◆ Raw data
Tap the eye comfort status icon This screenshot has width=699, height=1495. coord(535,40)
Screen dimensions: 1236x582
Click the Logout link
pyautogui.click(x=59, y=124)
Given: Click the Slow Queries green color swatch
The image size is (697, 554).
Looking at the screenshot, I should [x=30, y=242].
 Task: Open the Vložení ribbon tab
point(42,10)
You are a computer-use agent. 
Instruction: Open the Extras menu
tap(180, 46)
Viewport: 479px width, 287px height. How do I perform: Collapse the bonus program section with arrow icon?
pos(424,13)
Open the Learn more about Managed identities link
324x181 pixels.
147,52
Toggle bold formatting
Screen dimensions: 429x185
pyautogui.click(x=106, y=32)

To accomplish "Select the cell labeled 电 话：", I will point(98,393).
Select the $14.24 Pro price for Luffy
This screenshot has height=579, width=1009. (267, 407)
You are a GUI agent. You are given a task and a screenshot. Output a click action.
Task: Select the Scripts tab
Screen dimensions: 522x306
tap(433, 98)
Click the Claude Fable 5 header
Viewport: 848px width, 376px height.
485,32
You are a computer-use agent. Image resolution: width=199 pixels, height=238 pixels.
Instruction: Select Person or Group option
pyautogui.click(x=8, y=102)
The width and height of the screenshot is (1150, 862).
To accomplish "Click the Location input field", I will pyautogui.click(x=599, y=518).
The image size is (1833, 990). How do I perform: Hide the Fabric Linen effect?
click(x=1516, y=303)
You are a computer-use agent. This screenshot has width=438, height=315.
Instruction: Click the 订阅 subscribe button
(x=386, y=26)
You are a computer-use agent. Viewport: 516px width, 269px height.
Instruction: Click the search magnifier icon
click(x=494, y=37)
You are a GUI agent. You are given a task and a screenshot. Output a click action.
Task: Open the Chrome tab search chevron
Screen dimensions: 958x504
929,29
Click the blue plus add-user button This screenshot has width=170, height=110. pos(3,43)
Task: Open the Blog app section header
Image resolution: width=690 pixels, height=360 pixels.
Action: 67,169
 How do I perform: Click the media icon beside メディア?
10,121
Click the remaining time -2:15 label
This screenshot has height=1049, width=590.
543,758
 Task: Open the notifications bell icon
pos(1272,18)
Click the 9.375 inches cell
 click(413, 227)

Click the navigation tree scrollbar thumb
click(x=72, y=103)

◆ Required action
Only the lines from the one containing "Click the 9.375 inches cell" through the final line above should be duplicated, exactly as they stand.

◆ Expected output
Click the 9.375 inches cell
 click(413, 227)

Click the navigation tree scrollbar thumb
click(x=72, y=103)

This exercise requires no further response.